MIETER HELFEN MIETERN
Frankfurt e.V.

Frankfurter Rundschau vom 12.06.2012, Claus-Jürgen Göpfert

WASSERKOSTEN MAINOVA

Kampf um die Wasserpreise
Mainova soll für alle Haushalte die Wasserpreise senken.

Am Mittwoch berät der Aufsichtsrat der Mainova über die zukünftigen Wasserpreise. Diese sollen für alle versorgten 380.000 Haushalte gesenkt werden. Die CDU ist gegen die generelle Senkung, denn die Gewinne der Mainova würden dringend gebraucht, um an anderer Stelle Finanzlöcher zu stopfen.

Mehr Menschen als bisher geplant werden in Frankfurt in den Genuss niedrigerer Wasserpreise kommen. Zwischen dem hessischen Wirtschaftsministerium und dem städtischen Energieversorger Mainova laufen vertrauliche Gespräche. Bereits heute, wenn der Mainova-Aufsichtsrat zu einer Sondersitzung zusammentritt, könnten Zahlen zum Umfang der Preisreduzierung vorliegen.

Die Ausgangspositionen im Poker hinter verschlossenen Türen: Das Wirtschaftsministerium verlangt, das Energie-Unternehmen soll für alle 380.000 von ihm versorgten Haushalte die Wasserpreise senken. Das war das Ergebnis eines kartellrechtlichen Verfahrens, welches das Land schon vor Jahren gegen die Mainova angestrengt hatte. Diese wollte dagegen bisher die Reduzierung nur den Verbrauchern gewähren, die bis zu 960 Kubikmeter im Jahr abnehmen. Damit ginge mindestens ein Viertel der Haushalte leer aus.

„Es gibt Gespräche“, bestätigt am Dienstagnachmittag Manuel Stock, der Fraktionschef der Grünen im Römer. Aber „wir müssen abwarten, wo sich beide Seiten zusammenfinden“.

Finanzlöcher stopfen
Die CDU im Römer ist noch immer skeptisch, eine Senkung der Wasserpreise für alle Haushalte zu erlauben. „Wir haben großes Verständnis dafür, dass eine Gerechtigkeitsdebatte geführt wird“, sagt der CDU-Fraktionsvorsitzende Helmut Heuser. Allerdings würden die Gewinne der Mainova dringend gebraucht, um an anderer Stelle Finanzlöcher zu stopfen.
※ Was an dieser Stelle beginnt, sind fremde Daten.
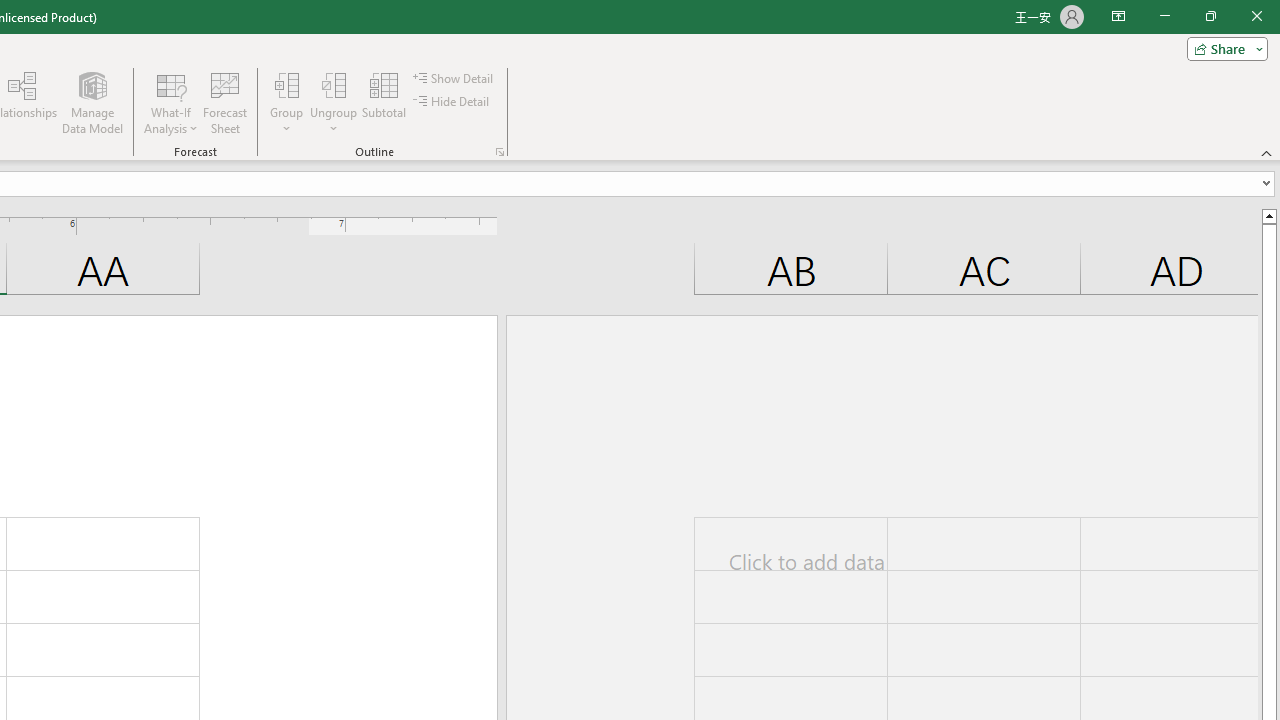  I want to click on 'Ungroup...', so click(334, 103).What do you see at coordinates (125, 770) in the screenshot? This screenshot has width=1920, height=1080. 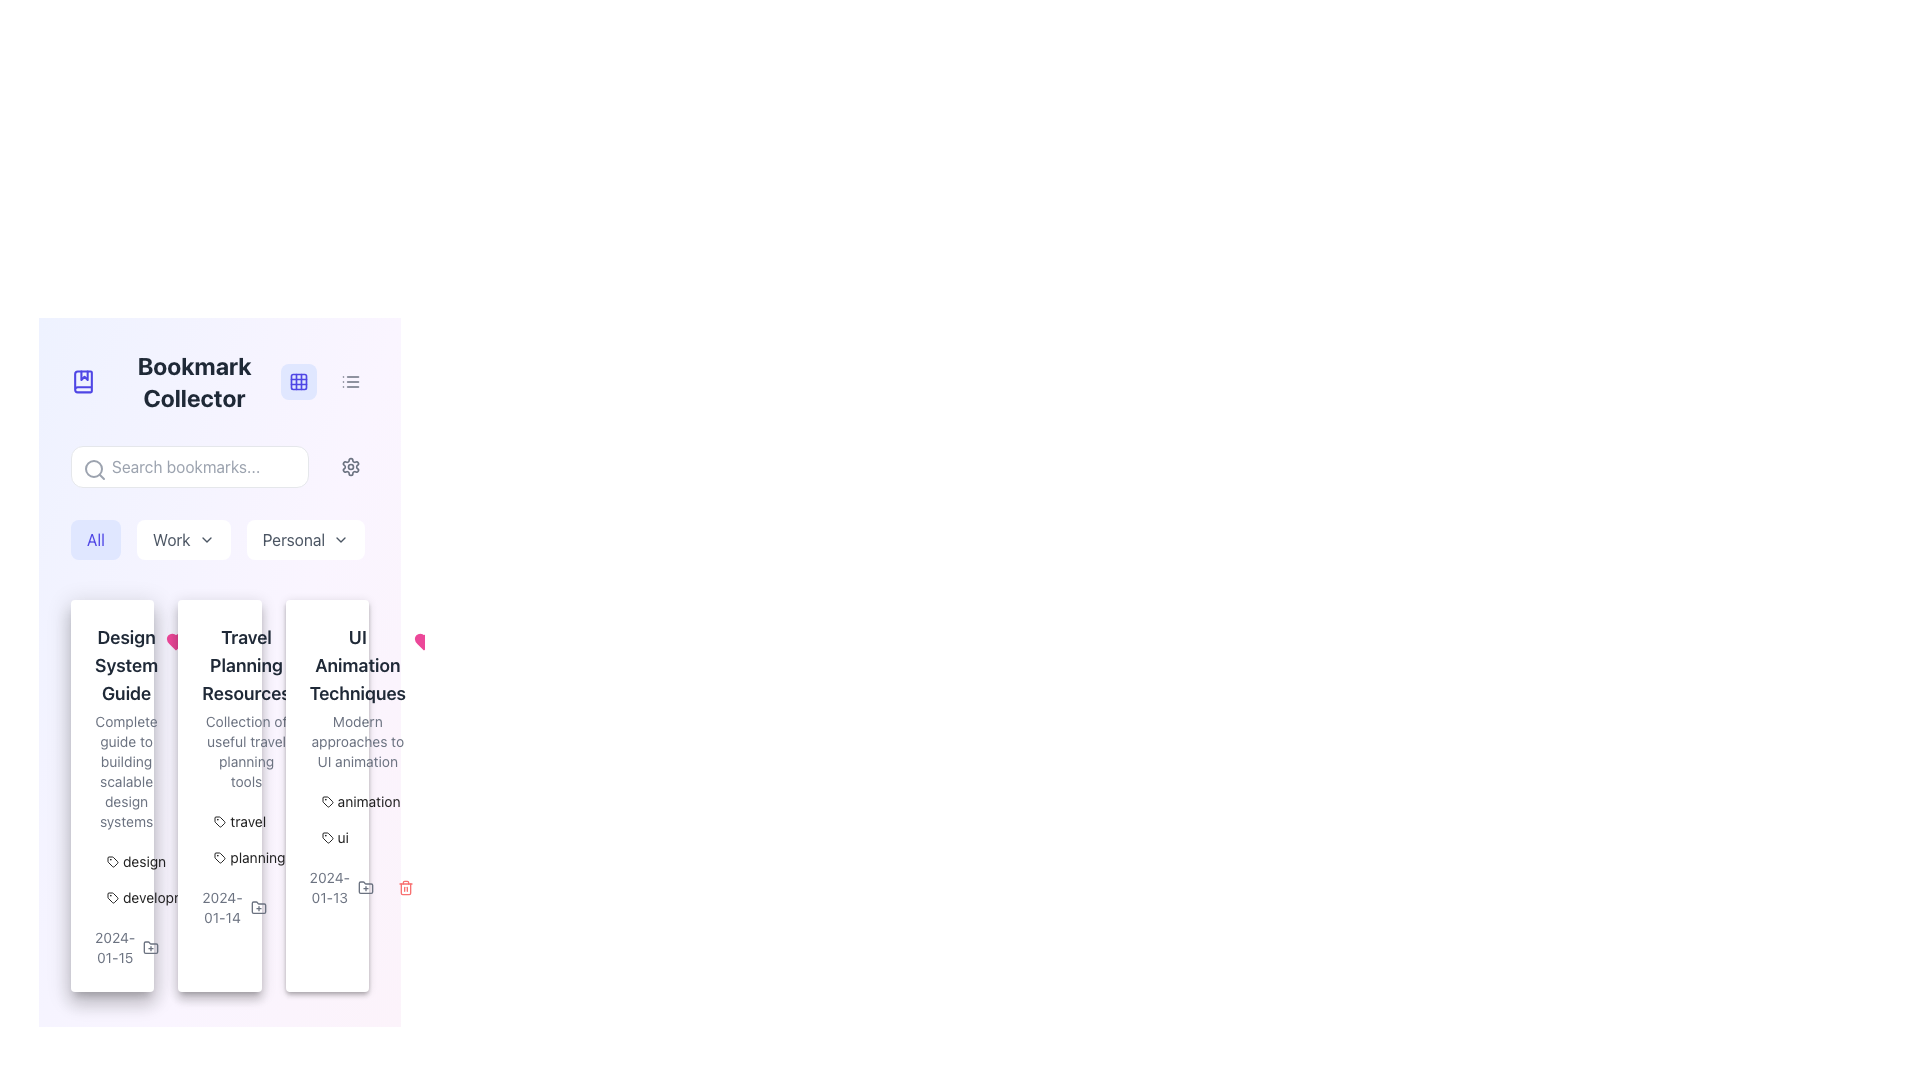 I see `the text block directly below the 'Design System Guide' subtitle within the card-like interface element` at bounding box center [125, 770]. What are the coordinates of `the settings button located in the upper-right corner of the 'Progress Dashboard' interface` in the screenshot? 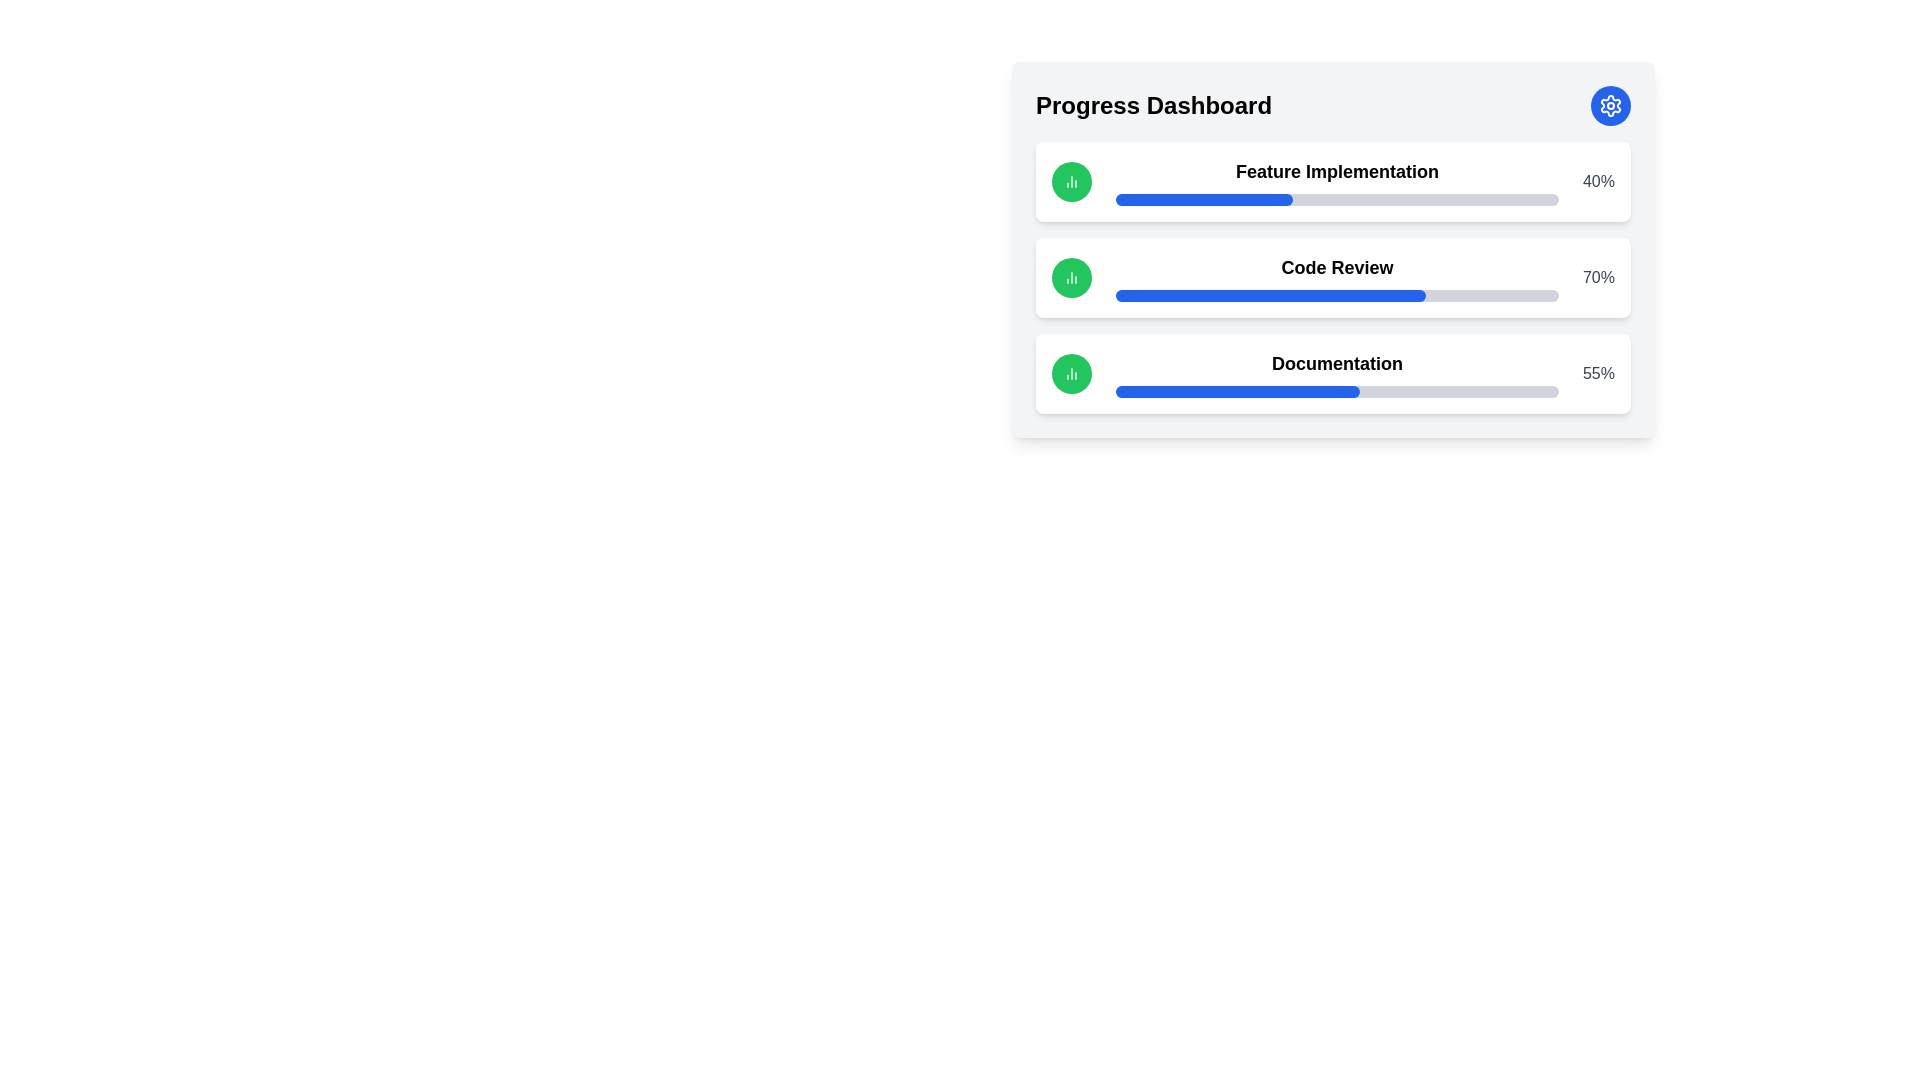 It's located at (1611, 105).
Über die Stadtwerke-Holding flössen die Gewinne der Mainova in die Verkehrsgesellschaft Frankfurt (VGF), um dort das Defizit zu mindern, und ebenso in die Bäderbetriebe. Deshalb könne die CDU einer Senkung der Wasserpreise für alle nicht das Wort reden. Die FDP erwartet dagegen, dass die Tarife für alle reduziert werden. Die von der Mainova genannte Grenze von 960 Kubikmetern sei „offenbar durch eine Fehlinterpretation zustande gekommen“, sagt die Fraktionsvorsitzende Annette Rinn.

Die Mietervereine laufen Sturm gegen die von Mainova angestrebte Regelung. Der Verein „Leben und Arbeiten im Gallus“, der elf Mietwohnungen unterhält, berät über eine Musterklage. Lothar Reininger, Stadtverordneter der Linken im Römer und im Vorstand des Mietervereins, befürwortet ein juristisches Vorgehen. Dafür wolle der Verein 5000 Euro zur Verfügung stellen.

Mieter fordern Gleichbehandlung
Jürgen Lutz, Geschäftsführer des Vereins „Mieter helfen Mietern“, nennt das bisherige Verhalten der Mainova „unverständlich und skandalös“. Lutz wirft die Frage auf, wie die von der Mainova eingeführte Grenze eigentlich begründet werde. „Es gibt keine vernünftige Begründung dafür, das ist willkürlich“.

Er sieht allerdings die Chancen für Mieter als gering an, juristisch eine Gleichbehandlung durch die Mainova zu erzwingen. Die Aussichten auf Erfolg lägen bei deutlich unter 50 Prozent, weil der Mieter nur indirekt betroffen sei. „Ein Hauseigentümer besitzt dagegen größere Chancen.“ Nach Ansicht des Fachmannes könne bei einer Klage sogar „verfassungsrechtlich vorgegangen“ werden, weil der Grundsatz auf Gleichbehandlung in der hessischen Verfassung verletzt werde.

Die SPD im Römer, die für eine allgemeine Wasserpreissenkung eintritt, kann ihre Meinung im Aufsichtsgremium heute nicht mehr zur Geltung bringen. Vor wenigen Wochen verlor sie ihren Sitz dort, nachdem der SPD-Stadtverordnete Bernhard Ochs aus der Partei ausgetreten war.